(Saved entries)
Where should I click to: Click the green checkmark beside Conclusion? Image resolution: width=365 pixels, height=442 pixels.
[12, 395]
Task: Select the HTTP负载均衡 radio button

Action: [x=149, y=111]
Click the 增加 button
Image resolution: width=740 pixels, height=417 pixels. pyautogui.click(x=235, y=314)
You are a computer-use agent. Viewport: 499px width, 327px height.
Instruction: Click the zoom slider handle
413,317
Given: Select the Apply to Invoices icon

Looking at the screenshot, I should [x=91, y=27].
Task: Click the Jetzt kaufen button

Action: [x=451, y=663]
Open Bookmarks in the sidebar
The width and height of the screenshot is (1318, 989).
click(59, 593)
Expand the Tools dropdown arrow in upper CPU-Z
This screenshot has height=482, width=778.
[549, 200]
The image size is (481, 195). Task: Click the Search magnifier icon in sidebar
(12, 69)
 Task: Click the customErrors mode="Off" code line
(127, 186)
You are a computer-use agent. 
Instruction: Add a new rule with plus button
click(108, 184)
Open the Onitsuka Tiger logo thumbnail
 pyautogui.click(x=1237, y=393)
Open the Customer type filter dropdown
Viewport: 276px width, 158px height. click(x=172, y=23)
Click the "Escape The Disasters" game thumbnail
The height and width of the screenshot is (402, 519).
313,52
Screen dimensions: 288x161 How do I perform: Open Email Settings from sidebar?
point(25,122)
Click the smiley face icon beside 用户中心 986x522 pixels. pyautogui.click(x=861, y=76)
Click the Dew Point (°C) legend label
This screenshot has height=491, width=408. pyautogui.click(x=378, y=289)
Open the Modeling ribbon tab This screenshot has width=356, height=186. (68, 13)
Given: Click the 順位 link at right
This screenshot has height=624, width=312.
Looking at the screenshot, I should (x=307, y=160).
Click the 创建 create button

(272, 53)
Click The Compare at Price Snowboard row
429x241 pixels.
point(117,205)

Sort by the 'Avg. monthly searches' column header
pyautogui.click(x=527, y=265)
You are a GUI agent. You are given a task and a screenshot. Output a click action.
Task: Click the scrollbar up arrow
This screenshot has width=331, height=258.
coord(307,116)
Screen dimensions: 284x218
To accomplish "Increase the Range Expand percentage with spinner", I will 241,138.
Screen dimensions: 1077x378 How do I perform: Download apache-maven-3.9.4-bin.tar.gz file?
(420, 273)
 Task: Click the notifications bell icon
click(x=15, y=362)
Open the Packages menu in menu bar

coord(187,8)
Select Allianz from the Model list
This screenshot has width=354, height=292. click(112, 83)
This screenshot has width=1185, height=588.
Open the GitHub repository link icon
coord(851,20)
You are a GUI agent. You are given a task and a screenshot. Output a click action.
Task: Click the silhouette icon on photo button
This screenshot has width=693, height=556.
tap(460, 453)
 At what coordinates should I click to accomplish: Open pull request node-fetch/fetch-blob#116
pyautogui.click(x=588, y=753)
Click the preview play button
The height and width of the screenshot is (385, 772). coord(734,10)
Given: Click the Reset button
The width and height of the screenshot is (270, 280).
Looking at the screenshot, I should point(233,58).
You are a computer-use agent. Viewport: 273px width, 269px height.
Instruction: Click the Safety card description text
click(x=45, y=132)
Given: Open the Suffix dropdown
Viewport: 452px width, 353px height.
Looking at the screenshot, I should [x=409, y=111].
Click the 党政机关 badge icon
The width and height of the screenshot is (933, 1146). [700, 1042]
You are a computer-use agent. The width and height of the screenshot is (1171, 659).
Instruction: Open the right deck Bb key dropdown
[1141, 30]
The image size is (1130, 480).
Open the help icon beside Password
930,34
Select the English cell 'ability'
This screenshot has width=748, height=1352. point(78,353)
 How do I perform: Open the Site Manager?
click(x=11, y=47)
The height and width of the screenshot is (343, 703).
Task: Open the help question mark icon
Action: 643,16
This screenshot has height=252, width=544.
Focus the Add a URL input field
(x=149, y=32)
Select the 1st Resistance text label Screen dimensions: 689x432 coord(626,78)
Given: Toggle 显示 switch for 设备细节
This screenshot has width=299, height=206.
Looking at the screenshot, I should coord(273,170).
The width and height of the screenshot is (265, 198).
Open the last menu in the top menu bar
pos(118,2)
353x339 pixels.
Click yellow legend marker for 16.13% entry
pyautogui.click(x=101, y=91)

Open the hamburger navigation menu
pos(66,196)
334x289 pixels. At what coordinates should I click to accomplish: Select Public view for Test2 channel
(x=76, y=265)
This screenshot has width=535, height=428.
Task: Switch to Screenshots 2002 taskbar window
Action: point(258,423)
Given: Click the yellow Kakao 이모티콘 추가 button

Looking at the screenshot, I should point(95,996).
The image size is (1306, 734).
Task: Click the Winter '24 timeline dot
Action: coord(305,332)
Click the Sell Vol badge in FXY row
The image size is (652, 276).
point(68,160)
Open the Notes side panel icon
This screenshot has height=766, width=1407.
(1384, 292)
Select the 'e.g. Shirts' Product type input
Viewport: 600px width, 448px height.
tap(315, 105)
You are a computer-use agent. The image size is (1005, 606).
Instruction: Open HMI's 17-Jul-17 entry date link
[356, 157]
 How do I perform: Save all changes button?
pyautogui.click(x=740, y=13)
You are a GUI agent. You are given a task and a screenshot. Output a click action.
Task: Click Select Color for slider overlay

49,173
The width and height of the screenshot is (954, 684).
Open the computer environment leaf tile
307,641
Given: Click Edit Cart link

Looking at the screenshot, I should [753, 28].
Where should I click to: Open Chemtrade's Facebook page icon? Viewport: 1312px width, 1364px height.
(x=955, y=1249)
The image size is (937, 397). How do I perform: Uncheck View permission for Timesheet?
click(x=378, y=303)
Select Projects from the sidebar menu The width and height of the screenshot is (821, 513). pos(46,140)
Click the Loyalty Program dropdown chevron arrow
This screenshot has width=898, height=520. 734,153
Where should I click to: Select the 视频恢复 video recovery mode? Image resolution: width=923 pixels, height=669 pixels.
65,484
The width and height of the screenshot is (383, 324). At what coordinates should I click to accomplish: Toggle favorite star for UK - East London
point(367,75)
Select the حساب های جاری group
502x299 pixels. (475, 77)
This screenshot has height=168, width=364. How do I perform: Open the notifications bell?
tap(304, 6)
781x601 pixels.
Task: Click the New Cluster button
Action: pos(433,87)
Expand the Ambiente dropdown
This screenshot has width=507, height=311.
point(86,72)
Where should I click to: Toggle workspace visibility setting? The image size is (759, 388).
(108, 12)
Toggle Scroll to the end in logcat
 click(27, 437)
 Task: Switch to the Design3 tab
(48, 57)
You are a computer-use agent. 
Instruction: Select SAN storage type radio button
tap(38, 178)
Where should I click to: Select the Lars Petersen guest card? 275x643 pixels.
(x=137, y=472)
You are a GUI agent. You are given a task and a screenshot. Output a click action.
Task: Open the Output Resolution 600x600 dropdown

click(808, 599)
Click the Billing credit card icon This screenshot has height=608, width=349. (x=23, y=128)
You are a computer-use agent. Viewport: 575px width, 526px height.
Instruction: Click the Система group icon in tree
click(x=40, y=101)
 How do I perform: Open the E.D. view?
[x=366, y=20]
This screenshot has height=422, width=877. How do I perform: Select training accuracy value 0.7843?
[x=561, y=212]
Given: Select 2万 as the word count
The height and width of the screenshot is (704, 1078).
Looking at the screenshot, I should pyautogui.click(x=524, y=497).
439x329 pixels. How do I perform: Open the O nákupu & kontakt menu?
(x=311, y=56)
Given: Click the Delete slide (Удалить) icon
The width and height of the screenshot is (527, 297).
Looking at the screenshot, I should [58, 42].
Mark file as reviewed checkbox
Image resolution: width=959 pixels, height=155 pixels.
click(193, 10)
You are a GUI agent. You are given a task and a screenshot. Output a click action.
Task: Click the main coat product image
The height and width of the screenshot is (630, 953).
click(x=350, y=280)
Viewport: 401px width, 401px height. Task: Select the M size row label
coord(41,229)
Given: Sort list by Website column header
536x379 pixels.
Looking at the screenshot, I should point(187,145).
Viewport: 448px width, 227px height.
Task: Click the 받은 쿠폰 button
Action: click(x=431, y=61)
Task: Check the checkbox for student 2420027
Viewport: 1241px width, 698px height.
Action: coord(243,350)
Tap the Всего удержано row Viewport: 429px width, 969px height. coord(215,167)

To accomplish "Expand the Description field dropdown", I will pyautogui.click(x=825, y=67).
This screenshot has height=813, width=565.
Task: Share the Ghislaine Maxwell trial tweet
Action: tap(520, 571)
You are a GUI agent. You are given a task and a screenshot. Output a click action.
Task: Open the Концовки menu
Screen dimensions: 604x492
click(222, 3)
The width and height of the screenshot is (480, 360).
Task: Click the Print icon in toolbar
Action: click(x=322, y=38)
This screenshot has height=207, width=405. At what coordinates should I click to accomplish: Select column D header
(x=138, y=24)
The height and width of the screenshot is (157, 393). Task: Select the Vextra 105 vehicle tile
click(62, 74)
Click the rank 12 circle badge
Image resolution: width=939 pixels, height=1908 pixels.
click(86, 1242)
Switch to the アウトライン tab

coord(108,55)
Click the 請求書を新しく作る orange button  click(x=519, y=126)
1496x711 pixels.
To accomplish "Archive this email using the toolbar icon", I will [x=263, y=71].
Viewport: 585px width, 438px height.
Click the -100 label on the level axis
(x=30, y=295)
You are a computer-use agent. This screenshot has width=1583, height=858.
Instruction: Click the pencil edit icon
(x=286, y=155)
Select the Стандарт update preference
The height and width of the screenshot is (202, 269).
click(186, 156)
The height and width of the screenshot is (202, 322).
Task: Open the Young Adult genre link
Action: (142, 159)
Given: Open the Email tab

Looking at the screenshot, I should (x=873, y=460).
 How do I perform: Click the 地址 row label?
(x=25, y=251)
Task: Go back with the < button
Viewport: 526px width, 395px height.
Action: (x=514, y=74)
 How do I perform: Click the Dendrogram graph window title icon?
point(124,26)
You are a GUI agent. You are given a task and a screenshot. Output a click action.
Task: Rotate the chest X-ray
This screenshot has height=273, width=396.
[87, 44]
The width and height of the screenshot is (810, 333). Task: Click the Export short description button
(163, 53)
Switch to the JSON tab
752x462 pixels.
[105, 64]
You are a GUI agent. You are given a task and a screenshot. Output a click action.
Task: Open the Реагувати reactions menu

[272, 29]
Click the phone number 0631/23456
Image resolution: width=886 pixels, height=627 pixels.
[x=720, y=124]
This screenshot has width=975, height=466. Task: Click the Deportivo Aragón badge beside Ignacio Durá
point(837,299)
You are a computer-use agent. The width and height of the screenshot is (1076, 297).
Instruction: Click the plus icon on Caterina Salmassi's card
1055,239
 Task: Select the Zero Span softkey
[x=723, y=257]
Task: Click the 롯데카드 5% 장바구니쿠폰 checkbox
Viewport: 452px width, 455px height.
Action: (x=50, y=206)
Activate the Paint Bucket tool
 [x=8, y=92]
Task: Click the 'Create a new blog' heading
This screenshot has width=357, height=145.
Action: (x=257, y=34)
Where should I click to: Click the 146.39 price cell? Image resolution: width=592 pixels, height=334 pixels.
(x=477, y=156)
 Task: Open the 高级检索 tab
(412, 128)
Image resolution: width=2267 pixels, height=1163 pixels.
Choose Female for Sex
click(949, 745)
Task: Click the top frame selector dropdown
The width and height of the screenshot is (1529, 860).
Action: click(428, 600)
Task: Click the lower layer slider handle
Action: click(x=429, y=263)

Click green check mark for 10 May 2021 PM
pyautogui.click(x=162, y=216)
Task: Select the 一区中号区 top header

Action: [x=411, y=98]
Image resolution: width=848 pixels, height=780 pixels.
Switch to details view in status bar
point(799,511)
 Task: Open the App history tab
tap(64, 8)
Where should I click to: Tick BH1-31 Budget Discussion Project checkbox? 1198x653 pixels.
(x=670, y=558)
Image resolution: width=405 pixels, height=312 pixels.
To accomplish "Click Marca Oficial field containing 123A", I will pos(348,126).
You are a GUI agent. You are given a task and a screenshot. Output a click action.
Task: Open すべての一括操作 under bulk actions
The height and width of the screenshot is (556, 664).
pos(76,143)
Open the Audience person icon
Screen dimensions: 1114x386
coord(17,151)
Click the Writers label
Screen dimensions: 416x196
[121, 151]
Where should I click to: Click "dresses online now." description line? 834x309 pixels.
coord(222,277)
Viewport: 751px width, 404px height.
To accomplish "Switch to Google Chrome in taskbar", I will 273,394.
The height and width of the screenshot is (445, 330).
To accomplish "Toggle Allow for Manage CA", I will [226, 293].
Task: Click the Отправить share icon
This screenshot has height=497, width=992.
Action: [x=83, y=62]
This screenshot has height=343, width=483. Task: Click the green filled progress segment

EXERCISE: As the answer, set down only the lines from the data above between the one holding "Click the Billing" and the one holding "Given: Click the Delete slide (Удалить) icon", inclusive, exactly as they read.

YOUR SOLUTION:
Click the Billing credit card icon This screenshot has height=608, width=349. (x=23, y=128)
You are a computer-use agent. Viewport: 575px width, 526px height.
Instruction: Click the Система group icon in tree
click(x=40, y=101)
 How do I perform: Open the E.D. view?
[x=366, y=20]
This screenshot has height=422, width=877. How do I perform: Select training accuracy value 0.7843?
[x=561, y=212]
Given: Select 2万 as the word count
The height and width of the screenshot is (704, 1078).
Looking at the screenshot, I should pyautogui.click(x=524, y=497).
439x329 pixels. How do I perform: Open the O nákupu & kontakt menu?
(x=311, y=56)
Given: Click the Delete slide (Удалить) icon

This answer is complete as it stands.